Speaking of Norman’s world: do you soundtrack your life? Do you ever find yourself picking particular songs for particular activities, and that’s the song you do a certain thing to?

No, it’s the other way ‘round. Songs are the soundtrack to your life. I remember the song that was playing when I met my wife and songs always remind me of certain people or certain situations on one particular night. So rather than being triggers for things I do, they trigger memories of things I’ve already done. I mean, I spend my working nights trying to trigger things by playing records. It’s like, if you ever come back to my house after a gig and someone says, “put a record on.” I’ll go, “no, you choose the records now. I’m done with thinking. I’m done with thinking about what people want to hear next.”

[It was at this point all professionalism broke down, and we just began making requests, particularly the Fatboy Slim track “Waterman”. My friend Hal also requested hearing “Michael Jackson”, though from how I phrased it, Mr. Cook took it to mean play a Michael Jackson song, not his own song entitled “Michael Jackson.” Brilliant photographer Stephanie Breijo requested he play some Clash. Luckily, she was still a professional, and asked the following….]

How many records do you own, would you say?

About 10,000.

 

Where do you get ’em from?

I don’t really buy vinyl anymore, just, everywhere I go in the world–I buy tons of secondhand things to sample off of. I get sent things by record companies to DJ with. Yeah, I’ve probably had another 10,000 pass through my hands.

Mostly 12” records or 7” singles?

Mostly 12” records.

And how do you categorize them all? Do you still have the collection?

-----

▶ _Problems to solve_
**A.** Translate this sentence from the interview into French: "So rather than being triggers for things I do, they trigger memories of things I’ve already done."
**B.** Carry on the interview with the DJ past its last question.
The lines that follow the interview are not needed for either task.

▶ _Information provided_
-----

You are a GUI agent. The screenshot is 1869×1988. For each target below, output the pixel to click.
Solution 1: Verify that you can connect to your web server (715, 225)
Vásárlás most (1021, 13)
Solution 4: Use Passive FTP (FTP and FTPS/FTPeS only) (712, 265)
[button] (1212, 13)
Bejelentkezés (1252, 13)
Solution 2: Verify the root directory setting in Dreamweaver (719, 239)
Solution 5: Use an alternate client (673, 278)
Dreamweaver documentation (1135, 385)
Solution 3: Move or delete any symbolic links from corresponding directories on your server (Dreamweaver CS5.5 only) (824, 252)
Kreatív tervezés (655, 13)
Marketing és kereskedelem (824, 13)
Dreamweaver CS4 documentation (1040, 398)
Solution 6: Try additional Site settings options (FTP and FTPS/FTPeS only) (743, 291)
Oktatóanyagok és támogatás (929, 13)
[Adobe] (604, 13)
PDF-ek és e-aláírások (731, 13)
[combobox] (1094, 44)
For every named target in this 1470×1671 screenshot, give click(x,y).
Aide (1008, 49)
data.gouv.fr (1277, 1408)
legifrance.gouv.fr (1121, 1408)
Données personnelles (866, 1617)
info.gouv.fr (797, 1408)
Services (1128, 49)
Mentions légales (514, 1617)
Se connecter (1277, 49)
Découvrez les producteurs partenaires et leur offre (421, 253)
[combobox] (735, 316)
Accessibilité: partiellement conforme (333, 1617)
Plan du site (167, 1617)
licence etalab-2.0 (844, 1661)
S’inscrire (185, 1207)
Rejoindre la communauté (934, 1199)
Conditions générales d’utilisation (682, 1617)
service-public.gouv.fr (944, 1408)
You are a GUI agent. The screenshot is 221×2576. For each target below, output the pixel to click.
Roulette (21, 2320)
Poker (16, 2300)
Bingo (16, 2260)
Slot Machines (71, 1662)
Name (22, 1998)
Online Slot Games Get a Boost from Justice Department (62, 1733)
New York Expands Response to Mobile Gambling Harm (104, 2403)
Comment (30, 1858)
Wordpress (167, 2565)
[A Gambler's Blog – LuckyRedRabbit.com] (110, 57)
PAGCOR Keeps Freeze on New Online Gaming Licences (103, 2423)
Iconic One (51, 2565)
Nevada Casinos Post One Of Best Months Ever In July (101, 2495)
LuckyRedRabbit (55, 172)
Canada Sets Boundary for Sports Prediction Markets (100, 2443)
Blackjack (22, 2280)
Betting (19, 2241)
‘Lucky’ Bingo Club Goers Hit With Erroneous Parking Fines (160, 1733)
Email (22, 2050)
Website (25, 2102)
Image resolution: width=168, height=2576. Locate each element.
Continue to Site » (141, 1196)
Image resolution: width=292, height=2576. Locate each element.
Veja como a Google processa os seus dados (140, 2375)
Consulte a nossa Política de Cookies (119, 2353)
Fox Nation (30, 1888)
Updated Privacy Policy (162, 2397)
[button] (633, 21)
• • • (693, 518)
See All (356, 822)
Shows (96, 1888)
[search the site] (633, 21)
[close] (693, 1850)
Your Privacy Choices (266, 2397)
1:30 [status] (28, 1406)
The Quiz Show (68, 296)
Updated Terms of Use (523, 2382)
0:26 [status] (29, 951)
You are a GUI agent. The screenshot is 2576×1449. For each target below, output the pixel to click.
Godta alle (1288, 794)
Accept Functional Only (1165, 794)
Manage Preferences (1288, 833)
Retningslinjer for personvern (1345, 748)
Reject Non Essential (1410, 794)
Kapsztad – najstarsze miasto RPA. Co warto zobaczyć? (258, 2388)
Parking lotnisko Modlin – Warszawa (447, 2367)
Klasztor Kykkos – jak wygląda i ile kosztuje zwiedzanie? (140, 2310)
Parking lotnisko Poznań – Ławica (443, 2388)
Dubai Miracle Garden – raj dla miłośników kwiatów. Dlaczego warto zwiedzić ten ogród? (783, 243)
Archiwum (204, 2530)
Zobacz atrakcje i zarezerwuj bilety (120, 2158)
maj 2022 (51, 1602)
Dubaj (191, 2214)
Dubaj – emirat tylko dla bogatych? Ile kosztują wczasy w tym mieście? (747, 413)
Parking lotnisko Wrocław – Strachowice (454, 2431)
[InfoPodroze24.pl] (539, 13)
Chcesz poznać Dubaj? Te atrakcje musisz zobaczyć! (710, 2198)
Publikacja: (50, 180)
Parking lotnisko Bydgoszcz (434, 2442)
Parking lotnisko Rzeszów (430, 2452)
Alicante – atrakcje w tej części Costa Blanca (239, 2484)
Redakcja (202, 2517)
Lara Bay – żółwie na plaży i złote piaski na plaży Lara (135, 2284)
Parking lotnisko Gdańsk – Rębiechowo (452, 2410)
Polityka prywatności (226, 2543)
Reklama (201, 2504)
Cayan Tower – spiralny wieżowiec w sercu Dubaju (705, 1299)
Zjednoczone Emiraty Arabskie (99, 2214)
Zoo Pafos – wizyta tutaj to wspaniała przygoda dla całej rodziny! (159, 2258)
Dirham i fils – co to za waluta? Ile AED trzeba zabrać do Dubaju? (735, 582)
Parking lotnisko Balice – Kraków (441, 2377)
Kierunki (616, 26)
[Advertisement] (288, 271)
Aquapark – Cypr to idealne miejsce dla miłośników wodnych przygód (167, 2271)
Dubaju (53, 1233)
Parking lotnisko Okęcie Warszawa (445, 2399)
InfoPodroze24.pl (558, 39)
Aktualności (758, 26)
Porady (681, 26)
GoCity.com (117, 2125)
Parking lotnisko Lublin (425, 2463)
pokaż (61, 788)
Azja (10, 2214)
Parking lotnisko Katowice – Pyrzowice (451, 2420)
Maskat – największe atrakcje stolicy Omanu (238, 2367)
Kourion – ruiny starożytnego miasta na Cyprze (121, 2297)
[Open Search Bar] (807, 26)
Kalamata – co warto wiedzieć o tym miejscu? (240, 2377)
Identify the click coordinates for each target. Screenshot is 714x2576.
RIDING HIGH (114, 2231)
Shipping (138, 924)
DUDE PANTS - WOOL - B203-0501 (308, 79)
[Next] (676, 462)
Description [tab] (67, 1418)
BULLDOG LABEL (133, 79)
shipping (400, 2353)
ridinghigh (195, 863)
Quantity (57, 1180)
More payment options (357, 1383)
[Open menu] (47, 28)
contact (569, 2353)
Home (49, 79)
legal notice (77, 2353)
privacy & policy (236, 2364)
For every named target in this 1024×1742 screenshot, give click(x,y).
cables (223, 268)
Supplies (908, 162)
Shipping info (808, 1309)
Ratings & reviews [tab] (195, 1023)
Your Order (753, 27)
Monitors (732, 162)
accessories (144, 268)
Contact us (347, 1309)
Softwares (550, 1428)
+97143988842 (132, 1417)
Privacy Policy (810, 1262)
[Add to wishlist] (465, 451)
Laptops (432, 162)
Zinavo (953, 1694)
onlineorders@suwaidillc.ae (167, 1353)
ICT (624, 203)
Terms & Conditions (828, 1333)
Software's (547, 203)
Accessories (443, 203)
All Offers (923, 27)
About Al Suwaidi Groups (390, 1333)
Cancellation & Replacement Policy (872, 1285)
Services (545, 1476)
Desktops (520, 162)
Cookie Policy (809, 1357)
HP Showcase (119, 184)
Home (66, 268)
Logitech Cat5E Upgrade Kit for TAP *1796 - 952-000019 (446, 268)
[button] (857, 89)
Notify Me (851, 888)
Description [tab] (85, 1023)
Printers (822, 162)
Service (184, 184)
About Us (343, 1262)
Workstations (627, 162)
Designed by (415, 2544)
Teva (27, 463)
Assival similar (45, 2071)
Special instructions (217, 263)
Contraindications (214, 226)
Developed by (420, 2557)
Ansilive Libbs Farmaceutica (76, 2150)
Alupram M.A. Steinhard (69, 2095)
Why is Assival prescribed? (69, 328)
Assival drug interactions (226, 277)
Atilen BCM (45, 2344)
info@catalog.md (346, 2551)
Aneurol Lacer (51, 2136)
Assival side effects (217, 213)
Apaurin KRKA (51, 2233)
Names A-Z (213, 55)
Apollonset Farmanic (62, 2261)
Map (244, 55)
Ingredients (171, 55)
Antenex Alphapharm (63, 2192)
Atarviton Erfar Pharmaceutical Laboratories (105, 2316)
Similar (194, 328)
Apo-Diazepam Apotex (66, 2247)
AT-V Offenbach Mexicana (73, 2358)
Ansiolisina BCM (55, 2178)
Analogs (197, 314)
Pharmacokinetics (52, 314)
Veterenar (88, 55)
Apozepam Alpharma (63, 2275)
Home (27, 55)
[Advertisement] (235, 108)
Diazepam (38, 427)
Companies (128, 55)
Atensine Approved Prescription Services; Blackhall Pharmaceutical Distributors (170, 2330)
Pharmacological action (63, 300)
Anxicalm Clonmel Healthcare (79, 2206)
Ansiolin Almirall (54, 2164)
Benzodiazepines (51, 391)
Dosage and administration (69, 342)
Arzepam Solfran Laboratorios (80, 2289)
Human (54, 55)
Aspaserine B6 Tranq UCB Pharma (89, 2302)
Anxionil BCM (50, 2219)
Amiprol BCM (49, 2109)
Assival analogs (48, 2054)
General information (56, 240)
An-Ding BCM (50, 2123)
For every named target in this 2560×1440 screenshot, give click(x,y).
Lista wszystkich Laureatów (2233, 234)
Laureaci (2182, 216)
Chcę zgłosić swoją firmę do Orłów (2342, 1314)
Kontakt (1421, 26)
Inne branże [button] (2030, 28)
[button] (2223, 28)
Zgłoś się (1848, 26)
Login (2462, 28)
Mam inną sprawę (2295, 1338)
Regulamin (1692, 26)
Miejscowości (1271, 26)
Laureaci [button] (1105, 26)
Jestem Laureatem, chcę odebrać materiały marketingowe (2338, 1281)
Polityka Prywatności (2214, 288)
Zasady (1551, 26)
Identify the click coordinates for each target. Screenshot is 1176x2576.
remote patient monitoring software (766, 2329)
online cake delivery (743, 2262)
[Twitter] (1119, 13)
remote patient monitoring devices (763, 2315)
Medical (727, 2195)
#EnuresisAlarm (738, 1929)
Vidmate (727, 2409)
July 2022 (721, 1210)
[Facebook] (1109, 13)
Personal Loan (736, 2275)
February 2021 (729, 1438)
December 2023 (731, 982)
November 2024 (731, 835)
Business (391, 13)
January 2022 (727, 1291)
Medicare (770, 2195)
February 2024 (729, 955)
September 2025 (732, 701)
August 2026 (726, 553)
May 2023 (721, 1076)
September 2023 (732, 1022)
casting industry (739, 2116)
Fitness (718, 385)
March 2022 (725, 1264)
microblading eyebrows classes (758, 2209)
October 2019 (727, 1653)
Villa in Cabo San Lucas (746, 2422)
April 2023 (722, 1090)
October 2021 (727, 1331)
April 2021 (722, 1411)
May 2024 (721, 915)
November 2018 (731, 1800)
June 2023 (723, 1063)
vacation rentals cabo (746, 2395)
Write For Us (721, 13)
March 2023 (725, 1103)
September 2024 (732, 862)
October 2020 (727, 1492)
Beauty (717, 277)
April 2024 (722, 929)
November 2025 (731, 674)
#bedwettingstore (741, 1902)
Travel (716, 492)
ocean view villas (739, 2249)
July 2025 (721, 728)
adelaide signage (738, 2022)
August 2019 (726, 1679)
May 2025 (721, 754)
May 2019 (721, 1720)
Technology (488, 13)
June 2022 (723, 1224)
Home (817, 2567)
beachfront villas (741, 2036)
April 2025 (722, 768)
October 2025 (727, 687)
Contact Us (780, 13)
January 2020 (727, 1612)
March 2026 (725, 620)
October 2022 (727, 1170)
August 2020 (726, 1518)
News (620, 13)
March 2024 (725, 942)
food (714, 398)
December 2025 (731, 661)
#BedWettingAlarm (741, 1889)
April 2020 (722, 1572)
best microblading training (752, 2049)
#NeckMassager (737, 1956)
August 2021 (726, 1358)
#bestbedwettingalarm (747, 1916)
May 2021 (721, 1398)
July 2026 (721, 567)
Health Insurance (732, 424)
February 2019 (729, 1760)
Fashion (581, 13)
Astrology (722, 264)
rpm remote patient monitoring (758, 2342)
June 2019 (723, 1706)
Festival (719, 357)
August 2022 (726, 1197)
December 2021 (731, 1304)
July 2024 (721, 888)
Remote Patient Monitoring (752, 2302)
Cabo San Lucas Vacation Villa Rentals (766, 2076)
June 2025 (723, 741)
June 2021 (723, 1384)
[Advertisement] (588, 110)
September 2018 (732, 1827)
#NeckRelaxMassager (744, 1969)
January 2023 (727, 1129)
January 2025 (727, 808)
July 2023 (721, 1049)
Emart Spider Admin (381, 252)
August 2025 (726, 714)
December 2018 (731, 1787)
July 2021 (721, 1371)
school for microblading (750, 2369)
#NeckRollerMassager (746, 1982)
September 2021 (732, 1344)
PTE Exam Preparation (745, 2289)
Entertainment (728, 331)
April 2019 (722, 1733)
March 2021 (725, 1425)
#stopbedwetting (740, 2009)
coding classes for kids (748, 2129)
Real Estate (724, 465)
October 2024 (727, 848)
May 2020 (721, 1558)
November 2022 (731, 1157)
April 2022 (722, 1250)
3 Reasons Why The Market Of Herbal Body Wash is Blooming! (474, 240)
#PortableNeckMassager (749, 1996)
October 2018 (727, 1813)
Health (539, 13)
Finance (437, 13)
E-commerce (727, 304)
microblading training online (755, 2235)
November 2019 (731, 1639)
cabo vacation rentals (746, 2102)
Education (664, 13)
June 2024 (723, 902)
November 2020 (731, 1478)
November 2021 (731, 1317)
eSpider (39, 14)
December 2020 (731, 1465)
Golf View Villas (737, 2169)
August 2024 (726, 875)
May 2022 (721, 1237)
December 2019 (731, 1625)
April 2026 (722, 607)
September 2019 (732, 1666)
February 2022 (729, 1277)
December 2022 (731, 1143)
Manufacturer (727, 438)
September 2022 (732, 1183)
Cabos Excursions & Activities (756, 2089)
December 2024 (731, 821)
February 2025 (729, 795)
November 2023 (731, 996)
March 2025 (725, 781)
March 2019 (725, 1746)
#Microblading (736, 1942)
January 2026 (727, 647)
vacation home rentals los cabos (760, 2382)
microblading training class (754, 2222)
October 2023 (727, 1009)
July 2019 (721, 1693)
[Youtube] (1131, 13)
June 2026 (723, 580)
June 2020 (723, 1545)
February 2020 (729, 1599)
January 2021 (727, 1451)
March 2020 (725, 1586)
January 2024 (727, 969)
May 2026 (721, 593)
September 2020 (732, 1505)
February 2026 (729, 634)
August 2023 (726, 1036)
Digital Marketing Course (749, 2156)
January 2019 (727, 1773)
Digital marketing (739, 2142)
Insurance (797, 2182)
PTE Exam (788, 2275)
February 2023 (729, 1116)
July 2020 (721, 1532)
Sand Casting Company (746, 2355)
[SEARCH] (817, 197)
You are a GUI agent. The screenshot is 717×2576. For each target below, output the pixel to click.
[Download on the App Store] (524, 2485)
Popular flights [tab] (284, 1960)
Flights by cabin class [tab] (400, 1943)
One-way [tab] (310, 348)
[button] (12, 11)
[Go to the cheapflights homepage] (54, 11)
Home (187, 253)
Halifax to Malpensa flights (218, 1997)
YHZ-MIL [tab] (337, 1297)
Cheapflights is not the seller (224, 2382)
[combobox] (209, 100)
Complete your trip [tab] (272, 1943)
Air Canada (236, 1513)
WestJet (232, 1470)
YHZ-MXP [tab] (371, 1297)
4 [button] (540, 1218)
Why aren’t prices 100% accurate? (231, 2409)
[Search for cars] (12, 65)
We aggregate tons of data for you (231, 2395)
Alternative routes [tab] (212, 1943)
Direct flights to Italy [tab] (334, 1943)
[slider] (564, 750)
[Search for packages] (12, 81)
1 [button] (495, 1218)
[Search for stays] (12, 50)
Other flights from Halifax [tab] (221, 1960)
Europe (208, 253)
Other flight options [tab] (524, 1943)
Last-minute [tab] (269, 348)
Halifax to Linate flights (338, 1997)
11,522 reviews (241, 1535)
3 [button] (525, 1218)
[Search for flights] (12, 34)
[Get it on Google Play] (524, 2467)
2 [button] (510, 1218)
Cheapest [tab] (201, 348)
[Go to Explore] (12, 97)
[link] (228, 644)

-----

▶ _Answers for the tasks_
**A.** Donc, plutôt que de déclencher les choses que je fais, elles déclenchent des souvenirs de choses que j’ai déjà faites.

**B.**
Do you really want to know?

Yeah! We really want to know.

I’ve got soul and house albums, A to Zed. Soul and house 12”, A to Zed. Then rap albums, A to Zed, rap 12”, then reggae, then gospel and blues, and then a little section of white rock. It’s only about that wide [gesturing the width of a milk crate or the length of a healthy bass fish.] And then tunes to sample, soundtracks, all of which are A to Zed. Oh, and there’s one of records I have sampled, that I need to keep note of in case we ever need to clear the sample.

How do you keep track of all the samples?

I don’t always. A few slip through the net. It’s like, “we need to clear that,” and I say, “oh, I can’t remember where it came from.”

Do you ever recognize other people using samples you’ve used before?

Sometimes. Sometimes we’ll use the same song or something. I was just listening to a DJ the other night, and there was a tune and I was thinking, “Oh, I really like that. It’s so familiar.” And then I realized it was actually one of my tunes they kind of re-edited. Recognizing my own tunes isn’t my talent.

Any favorite remixes you’ve done, or songs you’re desperate to work on or mix?

Not especially. If there’s tunes I really like I tend not to remix them. I was offered to remix “Born Slippy” [by Underworld] and I went, “No, I can’t touch it, I can’t do anything with it more than what they did.” It’s certain things I think should be left alone. No real desire. My favorite remixes are like “Brimful of Asha” [by Cornershop]. Brilliant tune, it just needed to be sped up, and put a bass line and a drum beat on it.

Do you ever hear something on the radio and think, “Wow, that song could be so much better”?

Yeah, well, with Cornershop, I actually phoned them up and said, “Look, I want to play this when I’m DJing, but it’s too slow. Will you let me remix it?”

Anything you never get asked in interviews, that you’re just desperate for the world to know?

Ehhh, not really. I mean, there’s no real sort of agenda: the nice thing about doing this is I’m not here to promote a new album. I’m not on tour. It’s just a series of engagements, where I go around the world and have a laugh and have a pint. So there’s no agenda, I’m not, “Have you mentioned my new book I have coming out?” or this film I’m in. No, I’m not here for promotional purposes; I’m here purely for pleasure.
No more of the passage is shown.